Information given START
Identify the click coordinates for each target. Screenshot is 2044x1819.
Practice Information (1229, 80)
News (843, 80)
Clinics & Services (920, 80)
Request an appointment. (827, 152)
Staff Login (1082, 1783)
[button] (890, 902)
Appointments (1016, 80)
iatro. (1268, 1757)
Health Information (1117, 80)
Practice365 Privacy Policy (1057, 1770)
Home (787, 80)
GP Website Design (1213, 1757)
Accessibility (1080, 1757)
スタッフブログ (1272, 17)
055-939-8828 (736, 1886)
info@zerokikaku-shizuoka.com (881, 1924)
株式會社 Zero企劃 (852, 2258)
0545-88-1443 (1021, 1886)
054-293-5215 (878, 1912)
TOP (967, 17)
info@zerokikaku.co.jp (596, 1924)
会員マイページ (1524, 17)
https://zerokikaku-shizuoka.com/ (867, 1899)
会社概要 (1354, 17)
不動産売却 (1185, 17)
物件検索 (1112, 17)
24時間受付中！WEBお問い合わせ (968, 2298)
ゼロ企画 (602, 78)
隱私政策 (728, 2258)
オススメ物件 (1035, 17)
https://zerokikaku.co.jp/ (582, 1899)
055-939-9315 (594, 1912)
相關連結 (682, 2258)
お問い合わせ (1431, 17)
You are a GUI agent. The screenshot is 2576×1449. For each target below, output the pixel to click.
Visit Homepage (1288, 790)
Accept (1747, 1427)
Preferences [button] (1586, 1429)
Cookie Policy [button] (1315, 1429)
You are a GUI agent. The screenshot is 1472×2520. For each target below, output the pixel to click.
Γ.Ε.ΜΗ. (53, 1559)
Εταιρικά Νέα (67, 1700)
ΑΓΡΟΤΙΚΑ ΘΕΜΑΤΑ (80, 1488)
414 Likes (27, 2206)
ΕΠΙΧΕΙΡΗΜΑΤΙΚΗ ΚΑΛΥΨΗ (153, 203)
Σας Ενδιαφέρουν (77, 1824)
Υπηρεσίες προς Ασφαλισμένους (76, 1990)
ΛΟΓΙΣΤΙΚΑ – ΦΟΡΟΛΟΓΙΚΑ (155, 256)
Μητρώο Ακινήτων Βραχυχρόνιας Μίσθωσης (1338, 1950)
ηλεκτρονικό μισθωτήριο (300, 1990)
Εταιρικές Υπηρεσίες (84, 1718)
Information given END
--- Exercise ---
Print the entries again so that each one matches exactly.

--- Response to this task ---
Identify the click coordinates for each target. Screenshot is 2044x1819.
Practice Information (1229, 80)
News (843, 80)
Clinics & Services (920, 80)
Request an appointment. (827, 152)
Staff Login (1082, 1783)
[button] (890, 902)
Appointments (1016, 80)
iatro. (1268, 1757)
Health Information (1117, 80)
Practice365 Privacy Policy (1057, 1770)
Home (787, 80)
GP Website Design (1213, 1757)
Accessibility (1080, 1757)
スタッフブログ (1272, 17)
055-939-8828 (736, 1886)
info@zerokikaku-shizuoka.com (881, 1924)
株式會社 Zero企劃 (852, 2258)
0545-88-1443 (1021, 1886)
054-293-5215 (878, 1912)
TOP (967, 17)
info@zerokikaku.co.jp (596, 1924)
会員マイページ (1524, 17)
https://zerokikaku-shizuoka.com/ (867, 1899)
会社概要 (1354, 17)
不動産売却 (1185, 17)
物件検索 (1112, 17)
24時間受付中！WEBお問い合わせ (968, 2298)
ゼロ企画 (602, 78)
隱私政策 (728, 2258)
オススメ物件 (1035, 17)
https://zerokikaku.co.jp/ (582, 1899)
055-939-9315 (594, 1912)
相關連結 (682, 2258)
お問い合わせ (1431, 17)
You are a GUI agent. The screenshot is 2576×1449. For each target below, output the pixel to click.
Visit Homepage (1288, 790)
Accept (1747, 1427)
Preferences [button] (1586, 1429)
Cookie Policy [button] (1315, 1429)
You are a GUI agent. The screenshot is 1472×2520. For each target below, output the pixel to click.
Γ.Ε.ΜΗ. (53, 1559)
Εταιρικά Νέα (67, 1700)
ΑΓΡΟΤΙΚΑ ΘΕΜΑΤΑ (80, 1488)
414 Likes (27, 2206)
ΕΠΙΧΕΙΡΗΜΑΤΙΚΗ ΚΑΛΥΨΗ (153, 203)
Σας Ενδιαφέρουν (77, 1824)
Υπηρεσίες προς Ασφαλισμένους (76, 1990)
ΛΟΓΙΣΤΙΚΑ – ΦΟΡΟΛΟΓΙΚΑ (155, 256)
Μητρώο Ακινήτων Βραχυχρόνιας Μίσθωσης (1338, 1950)
ηλεκτρονικό μισθωτήριο (300, 1990)
Εταιρικές Υπηρεσίες (84, 1718)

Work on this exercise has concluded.